Maybe you have good answers; maybe the company really does have a laissez-faire attitude about days off. And maybe you have other reasons for confidence in that rather ambitious goal of earning a promotion in just four months, let alone whether this may undercut it.

But certainly emailing your request before your first day sounds like the wrong tactic; that will come across as if you’re still negotiating after accepting an offer. If you bring this up, do it in person, soon after you start. That way you can make sure it is coming across as a humble inquiry, not a presumptuous and tone-deaf demand. You can also more clearly gauge the reaction — and this soon into a new job, I suggest dropping the request if you detect any hint that it’s going over poorly. More important, if you accept and understand the possibility of a “no,” you will not be so disappointed. And maybe you will be pleasantly surprised.
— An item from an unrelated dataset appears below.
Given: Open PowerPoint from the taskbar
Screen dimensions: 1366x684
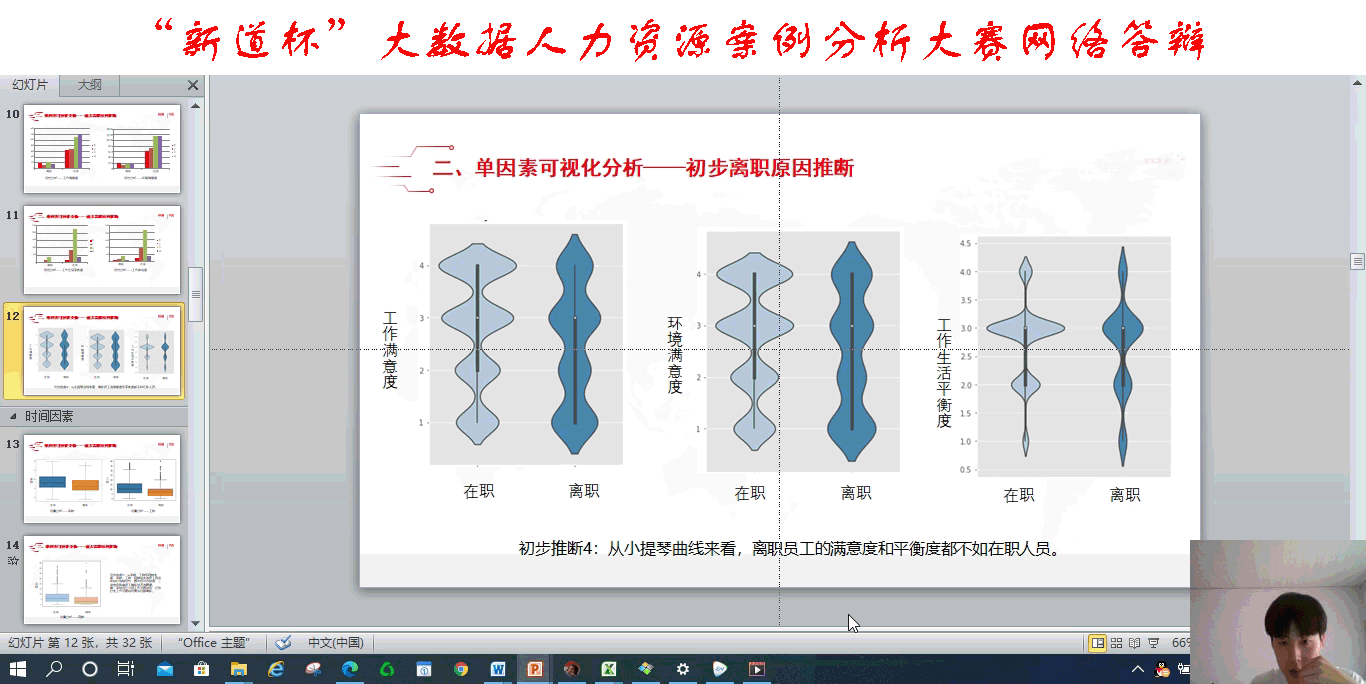Looking at the screenshot, I should click(535, 669).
Welcome aboard! By the way, I’m leaving

Q: I work in a field that, by its nature, has a relatively frequent turnover rate, especially at the more junior levels. In the course of managing my own career, I have sometimes found myself interviewing someone whom I want to add to my team — even as I am in the process of interviewing for another position and potentially leaving the company. Worse, there have been a couple of occasions when I have hired someone, only to resign shortly afterward.

My question is, how much am I obligated to reveal about my own work status to the job seekers I am interviewing? Obviously nothing is certain until an offer is made and accepted. But it feels a little strange to tell someone you just hired that you are leaving the company you just welcomed that person to. — M.W.

A: As a general rule, it’s certainly true that even if you are interviewing elsewhere, nothing is certain until it’s certain. So you can hardly inform a job prospect that you may be quitting; that would be reckless.

Trouble is, a general rule only gets you so far, and a lot depends on the specifics. For both personal and professional reasons, it’s better to avoid completely blindsiding job seekers who may have made a different decision if they had more facts. Suppose, for instance, you’re close to bringing on a new recruit — but you also think you’re on the verge of getting an offer elsewhere that you would accept. Consider holding off on making that hire until your situation is clear, and then be honest about it. If you still believe the recruit should take the job, even though you will be gone, then say so, and explain why.

Since you explicitly mention hiring for “your team,” I assume that working with you may be part of what the job seeker finds appealing about this new position. If so, think of ways to soften that: Make sure recruits meet other managers and team members, making it clear that they should feel good about working for this organization in general, not just a specific individual. The idea, as you think through any particular case, is to consider the process from the applicant’s point of view — and how you would want to be treated in the same position.

All of that said, you can be responsible only for the aspects of the process that are under your control. While it’s jarring when someone who just hired you immediately moves on (it’s happened to me), that is also part of the reality of the work world, in plenty of fields. (And after all, any given hiring manager may also be transferred, or even fired.) Operate according to a genuine belief that this new employee and the organization will ultimately prove a good match. That way, any unpleasant surprise will fade, and the relationship will take its course whether you’re in the picture or not.